** Text provided **
30 Jan YISRO: WHY I AM A PROUD JEW – THREE TRUTHS WHICH COMPELLED YISRO TO JOIN OUR PEOPLE
The Story of Yisro
The opening of this
week’s parsha tells
the story of the priest
of Midian, Yisro, who
chooses to come to
the wilderness to spend
time with the fledgling Jewish nation.
“Yisro, the priest of Midian, the father-in-law
of Moshe, heard of all that G-d did for Moshe
and His people Israel; that G-d had taken
Israel out of Egypt.” He took his daughter and
two grandchildren and traveled to the
wilderness to Moshe and the new Jewish
nation. The Talmud asks this question: What
did Yisro hear which inspired him to come to
the Sinai desert? The Talmud cites three
opinions:
Rabbi Yehoshua says, he heard of the war of
Amalek against the Bnei Yisrael and he came.
Rabbi Elazar Hamudaei says, he heard of the
giving of the Torah and he came. Rabbi Eliezer
says: He heard about the splitting of the sea
and he came.
This seems strange. The Torah clearly states
what Yisro heard: “And Yisro, the priest of
Midian, the father-in-law of Moshe, heard of
all that G-d did for Moshe and His people
Israel; that G-d had taken Israel out of Egypt!”
That is why he picked himself up and traveled
to the Sinai desert. Why does the Talmud ask,
“What did he hear that made him come?” And
why does the Talmud offer different reasons
than those stated in the text? Also, what is the
logic behind these three Talmudic opinions?
Must we always argue about everything? Why
do these eminent chachamim attribute Yisro’s
sacrifice to another factor?
A Player, Not a Fan
The question that perturbed the chachamim
was this. Prior to his arrival, Yisro was living
in great honor and distinction. At the height of
his career as the religious leader of Midian,
Yisro was surrounded by riches and glory, as
was the destiny of the Pagan priests of yore.
Yet he left behind all of it, only to arrive in a
barren wilderness, eager to hear the words of
Torah. He no longer saw himself as a Priest of
Midian; instead, he identified himself as the
father-in-law of Moshe. Note the question of
the Talmud: “mah shmuah shama uba?” what
did Yisro hear which compelled him to
COME? Why would a person of such stature
abandon everything in order to pursue an
attraction to Torah? What compels an
aristocratic spiritual leader to abandon his
comfortable habitat and glorious lifestyle and
come join a nation of nomads in a desert? Yes,
the Torah tells us that he heard what G-d did
for Israel and that he took them out of Egypt.
But Yisro could have been content with
hearing the stories from far, watching them on
CNN or Fox News and reading the blogs.
What motivated him to say goodbye to his
past and become one of three million Jews?
You can sit on your couch on Sunday and be
a fan of one team or another; you can be an
admirer, a cheerer, a supporter. But why did
Yisro feel the need to undergo a metamorphosis
from spectator to player? Why did he have to
link his fate to the Jewish fate?

** Given instruction **
Please answer from the Yisro text: according to Rabbi Elazar Hamudaei, what did Yisro hear that made him come?

** Extracted material **
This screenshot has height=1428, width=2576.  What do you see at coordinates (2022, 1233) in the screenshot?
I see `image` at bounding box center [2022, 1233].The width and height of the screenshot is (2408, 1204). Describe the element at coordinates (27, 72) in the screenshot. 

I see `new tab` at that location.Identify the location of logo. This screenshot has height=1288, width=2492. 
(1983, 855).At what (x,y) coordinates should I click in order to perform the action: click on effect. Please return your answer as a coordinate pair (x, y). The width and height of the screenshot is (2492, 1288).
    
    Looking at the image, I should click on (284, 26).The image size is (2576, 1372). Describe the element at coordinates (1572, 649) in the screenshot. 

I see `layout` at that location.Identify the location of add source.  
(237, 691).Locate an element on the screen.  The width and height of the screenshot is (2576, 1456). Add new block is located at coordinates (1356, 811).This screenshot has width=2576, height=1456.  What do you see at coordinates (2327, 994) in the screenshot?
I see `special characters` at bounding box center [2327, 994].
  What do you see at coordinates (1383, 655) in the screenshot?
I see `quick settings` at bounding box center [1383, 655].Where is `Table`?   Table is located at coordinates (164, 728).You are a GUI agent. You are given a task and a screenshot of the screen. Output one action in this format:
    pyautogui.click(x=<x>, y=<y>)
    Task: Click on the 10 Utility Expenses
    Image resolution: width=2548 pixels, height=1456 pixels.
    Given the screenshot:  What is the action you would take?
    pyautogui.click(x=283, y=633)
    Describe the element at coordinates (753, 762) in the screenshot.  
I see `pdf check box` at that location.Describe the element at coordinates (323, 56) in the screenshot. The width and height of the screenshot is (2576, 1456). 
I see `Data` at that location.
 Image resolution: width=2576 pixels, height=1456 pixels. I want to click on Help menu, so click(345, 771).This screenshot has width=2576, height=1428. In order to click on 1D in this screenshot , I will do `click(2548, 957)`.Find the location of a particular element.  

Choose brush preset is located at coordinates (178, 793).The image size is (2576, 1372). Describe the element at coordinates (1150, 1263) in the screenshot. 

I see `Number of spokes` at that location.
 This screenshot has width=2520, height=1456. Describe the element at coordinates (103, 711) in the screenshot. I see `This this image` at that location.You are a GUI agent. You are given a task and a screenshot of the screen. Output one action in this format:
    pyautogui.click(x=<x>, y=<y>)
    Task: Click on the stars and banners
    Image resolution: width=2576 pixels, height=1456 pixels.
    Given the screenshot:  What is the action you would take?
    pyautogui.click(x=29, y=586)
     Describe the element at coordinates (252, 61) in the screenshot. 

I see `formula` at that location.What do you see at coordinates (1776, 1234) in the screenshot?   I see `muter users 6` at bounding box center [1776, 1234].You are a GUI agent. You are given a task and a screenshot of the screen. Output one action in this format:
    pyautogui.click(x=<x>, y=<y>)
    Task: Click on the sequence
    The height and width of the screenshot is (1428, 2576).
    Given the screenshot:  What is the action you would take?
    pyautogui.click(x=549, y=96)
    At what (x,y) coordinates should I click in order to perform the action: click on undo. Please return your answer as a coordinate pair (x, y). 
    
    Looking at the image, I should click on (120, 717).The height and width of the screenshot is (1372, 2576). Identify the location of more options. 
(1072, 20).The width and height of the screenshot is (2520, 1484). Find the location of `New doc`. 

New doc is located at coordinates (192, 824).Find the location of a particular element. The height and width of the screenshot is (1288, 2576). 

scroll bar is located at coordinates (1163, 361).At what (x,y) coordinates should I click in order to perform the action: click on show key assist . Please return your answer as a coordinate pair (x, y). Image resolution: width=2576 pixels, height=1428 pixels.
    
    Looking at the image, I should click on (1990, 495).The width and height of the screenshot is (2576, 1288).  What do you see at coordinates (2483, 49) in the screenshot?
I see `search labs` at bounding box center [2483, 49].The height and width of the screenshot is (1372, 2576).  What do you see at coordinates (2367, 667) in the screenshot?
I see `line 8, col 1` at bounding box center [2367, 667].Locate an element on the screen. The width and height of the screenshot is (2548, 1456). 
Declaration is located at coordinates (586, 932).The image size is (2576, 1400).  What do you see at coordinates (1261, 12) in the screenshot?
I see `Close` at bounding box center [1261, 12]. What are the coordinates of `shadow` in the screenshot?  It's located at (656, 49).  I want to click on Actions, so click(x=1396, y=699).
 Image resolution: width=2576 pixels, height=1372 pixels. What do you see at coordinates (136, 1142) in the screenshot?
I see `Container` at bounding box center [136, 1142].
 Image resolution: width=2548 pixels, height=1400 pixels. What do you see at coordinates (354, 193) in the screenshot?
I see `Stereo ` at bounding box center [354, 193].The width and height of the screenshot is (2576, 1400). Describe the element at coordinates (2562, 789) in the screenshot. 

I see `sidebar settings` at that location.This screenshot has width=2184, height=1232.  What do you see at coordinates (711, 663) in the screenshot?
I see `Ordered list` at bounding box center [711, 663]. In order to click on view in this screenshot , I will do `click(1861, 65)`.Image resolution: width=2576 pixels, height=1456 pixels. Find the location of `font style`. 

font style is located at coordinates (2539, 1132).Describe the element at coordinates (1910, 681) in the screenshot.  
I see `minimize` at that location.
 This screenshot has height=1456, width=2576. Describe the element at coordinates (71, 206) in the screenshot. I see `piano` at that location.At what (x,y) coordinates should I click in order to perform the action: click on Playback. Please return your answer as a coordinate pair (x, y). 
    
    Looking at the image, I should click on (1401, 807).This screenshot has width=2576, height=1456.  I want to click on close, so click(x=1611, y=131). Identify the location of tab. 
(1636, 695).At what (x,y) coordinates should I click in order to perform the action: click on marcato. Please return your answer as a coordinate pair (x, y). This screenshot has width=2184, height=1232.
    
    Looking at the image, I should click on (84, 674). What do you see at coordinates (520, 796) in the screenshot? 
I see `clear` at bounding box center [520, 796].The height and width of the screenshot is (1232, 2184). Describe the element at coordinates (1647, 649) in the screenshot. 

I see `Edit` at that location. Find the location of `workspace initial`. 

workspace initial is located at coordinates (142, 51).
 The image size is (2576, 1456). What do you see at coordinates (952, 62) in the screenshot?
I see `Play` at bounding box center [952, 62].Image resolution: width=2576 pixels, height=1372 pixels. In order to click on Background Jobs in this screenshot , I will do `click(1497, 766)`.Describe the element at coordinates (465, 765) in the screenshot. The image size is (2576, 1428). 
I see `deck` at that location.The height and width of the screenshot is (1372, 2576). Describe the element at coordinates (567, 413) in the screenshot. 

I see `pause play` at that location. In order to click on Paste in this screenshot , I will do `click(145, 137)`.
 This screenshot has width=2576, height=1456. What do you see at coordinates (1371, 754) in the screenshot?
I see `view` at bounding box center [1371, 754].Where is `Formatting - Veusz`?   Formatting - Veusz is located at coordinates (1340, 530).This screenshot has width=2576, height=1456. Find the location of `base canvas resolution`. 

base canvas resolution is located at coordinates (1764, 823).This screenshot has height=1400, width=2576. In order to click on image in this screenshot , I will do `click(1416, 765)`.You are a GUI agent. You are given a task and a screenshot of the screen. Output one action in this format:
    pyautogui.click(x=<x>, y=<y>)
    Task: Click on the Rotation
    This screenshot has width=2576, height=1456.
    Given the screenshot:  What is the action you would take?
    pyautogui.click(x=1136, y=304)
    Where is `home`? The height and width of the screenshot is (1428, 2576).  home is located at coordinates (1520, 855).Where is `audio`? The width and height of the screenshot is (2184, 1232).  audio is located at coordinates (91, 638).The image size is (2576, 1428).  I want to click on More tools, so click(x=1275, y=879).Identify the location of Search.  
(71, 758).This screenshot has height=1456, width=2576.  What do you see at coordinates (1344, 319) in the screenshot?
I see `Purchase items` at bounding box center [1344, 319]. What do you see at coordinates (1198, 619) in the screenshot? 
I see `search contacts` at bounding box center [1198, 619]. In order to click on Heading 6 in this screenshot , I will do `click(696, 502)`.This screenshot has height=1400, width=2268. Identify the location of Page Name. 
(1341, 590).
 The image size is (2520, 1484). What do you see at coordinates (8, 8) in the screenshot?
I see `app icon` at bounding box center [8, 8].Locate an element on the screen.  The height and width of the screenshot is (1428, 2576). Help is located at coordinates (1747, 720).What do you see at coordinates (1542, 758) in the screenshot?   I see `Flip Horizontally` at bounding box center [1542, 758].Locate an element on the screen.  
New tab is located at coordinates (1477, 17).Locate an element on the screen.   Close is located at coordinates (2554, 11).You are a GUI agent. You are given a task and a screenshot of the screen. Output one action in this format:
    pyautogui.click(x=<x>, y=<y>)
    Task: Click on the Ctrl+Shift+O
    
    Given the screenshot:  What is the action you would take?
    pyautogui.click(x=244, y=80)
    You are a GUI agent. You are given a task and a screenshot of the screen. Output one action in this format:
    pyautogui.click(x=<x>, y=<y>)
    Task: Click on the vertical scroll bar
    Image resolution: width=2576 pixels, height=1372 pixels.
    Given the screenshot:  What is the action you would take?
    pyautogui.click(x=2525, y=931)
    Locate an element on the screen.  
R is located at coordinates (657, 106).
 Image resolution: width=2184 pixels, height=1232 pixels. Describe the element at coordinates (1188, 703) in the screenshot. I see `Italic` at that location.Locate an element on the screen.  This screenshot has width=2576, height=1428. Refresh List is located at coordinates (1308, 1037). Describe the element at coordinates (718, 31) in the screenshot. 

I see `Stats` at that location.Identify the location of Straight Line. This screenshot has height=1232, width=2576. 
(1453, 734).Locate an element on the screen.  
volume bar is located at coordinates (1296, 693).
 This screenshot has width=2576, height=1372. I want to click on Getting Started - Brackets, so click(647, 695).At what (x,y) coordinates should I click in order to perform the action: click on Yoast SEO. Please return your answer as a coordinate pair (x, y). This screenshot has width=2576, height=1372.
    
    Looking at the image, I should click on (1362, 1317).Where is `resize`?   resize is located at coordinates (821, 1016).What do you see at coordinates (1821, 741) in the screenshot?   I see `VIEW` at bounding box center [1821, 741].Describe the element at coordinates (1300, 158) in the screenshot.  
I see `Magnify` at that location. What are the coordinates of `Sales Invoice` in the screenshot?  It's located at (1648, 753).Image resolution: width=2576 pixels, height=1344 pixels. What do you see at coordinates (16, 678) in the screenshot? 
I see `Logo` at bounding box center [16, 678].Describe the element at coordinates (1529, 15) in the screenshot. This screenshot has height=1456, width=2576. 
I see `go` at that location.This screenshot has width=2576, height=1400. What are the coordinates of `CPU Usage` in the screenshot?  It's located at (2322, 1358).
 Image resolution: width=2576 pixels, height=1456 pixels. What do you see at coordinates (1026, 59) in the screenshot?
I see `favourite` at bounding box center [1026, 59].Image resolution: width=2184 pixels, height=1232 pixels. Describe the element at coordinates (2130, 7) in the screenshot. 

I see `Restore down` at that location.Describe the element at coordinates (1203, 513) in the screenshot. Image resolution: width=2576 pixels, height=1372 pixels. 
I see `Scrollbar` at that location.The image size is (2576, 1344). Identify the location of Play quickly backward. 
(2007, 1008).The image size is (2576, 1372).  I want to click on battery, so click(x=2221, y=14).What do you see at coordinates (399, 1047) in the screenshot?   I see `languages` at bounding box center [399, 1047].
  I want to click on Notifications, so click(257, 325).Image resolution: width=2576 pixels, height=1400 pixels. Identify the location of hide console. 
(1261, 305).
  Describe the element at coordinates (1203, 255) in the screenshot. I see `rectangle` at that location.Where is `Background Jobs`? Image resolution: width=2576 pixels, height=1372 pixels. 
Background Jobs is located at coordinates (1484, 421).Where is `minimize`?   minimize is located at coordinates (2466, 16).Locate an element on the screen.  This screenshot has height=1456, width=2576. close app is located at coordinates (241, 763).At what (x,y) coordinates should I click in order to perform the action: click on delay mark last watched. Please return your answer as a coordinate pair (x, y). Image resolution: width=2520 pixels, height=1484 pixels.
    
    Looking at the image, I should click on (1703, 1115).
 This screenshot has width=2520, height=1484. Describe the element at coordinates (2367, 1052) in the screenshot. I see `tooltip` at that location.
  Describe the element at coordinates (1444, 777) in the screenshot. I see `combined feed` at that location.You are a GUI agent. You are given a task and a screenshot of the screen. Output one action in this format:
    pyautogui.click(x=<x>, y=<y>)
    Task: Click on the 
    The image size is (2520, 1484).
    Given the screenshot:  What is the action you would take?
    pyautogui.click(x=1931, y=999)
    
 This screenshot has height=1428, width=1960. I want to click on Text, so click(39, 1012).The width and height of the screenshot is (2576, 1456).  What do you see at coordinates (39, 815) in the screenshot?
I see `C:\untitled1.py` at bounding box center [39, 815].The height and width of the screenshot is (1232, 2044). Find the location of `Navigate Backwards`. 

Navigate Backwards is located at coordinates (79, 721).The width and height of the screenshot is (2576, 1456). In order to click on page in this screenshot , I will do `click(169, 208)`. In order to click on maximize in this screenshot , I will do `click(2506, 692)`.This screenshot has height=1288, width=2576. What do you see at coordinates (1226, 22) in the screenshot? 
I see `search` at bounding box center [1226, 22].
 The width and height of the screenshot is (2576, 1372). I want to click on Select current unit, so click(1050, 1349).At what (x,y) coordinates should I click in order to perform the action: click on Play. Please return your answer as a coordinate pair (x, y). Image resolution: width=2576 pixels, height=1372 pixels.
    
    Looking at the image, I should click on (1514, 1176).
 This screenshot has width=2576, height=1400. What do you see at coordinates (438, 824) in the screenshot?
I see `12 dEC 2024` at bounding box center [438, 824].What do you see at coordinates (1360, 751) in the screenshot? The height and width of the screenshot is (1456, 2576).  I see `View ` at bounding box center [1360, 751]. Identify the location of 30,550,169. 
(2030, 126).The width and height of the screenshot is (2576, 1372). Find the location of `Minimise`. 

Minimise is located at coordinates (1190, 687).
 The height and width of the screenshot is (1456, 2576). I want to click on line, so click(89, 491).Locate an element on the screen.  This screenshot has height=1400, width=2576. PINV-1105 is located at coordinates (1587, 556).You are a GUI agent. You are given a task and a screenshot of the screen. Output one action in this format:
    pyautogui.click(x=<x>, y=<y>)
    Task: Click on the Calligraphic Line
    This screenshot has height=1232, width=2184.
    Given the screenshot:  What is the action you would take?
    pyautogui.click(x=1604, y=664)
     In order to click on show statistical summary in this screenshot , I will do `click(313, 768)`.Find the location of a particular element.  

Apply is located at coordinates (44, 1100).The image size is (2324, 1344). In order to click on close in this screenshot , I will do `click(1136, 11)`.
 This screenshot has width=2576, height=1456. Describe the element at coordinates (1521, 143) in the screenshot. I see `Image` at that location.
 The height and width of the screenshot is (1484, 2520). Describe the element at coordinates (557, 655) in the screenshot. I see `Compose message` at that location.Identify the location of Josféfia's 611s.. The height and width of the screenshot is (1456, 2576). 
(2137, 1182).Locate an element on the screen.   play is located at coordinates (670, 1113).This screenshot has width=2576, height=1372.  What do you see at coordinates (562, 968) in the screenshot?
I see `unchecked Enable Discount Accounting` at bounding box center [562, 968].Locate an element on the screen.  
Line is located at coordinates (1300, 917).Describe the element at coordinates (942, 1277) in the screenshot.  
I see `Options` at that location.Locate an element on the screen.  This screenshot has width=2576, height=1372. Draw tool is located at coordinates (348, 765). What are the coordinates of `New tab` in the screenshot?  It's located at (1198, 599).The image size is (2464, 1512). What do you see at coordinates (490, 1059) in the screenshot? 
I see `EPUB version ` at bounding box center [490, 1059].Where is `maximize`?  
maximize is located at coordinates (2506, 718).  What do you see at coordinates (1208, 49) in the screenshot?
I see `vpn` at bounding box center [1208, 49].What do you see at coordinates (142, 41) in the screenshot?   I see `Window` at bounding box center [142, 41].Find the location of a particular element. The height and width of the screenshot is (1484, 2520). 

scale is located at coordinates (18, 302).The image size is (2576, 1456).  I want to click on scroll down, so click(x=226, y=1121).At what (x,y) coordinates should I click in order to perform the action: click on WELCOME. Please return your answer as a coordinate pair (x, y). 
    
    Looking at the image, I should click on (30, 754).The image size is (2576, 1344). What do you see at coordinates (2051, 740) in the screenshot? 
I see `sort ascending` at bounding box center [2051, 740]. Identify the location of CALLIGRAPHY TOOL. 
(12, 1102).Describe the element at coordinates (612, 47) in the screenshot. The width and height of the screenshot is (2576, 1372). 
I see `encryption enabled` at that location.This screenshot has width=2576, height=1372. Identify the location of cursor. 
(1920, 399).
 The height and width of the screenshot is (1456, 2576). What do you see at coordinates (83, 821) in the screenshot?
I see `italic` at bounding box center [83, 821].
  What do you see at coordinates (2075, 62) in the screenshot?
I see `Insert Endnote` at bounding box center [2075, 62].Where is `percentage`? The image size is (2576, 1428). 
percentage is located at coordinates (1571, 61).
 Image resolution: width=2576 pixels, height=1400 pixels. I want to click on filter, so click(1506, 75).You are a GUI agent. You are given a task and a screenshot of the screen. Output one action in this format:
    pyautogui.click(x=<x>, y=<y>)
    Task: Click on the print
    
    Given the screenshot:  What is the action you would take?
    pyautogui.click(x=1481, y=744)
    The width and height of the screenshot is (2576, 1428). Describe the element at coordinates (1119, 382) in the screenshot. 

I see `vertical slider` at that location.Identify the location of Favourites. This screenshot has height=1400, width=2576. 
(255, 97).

** Reply **
He heard of the giving of the Torah.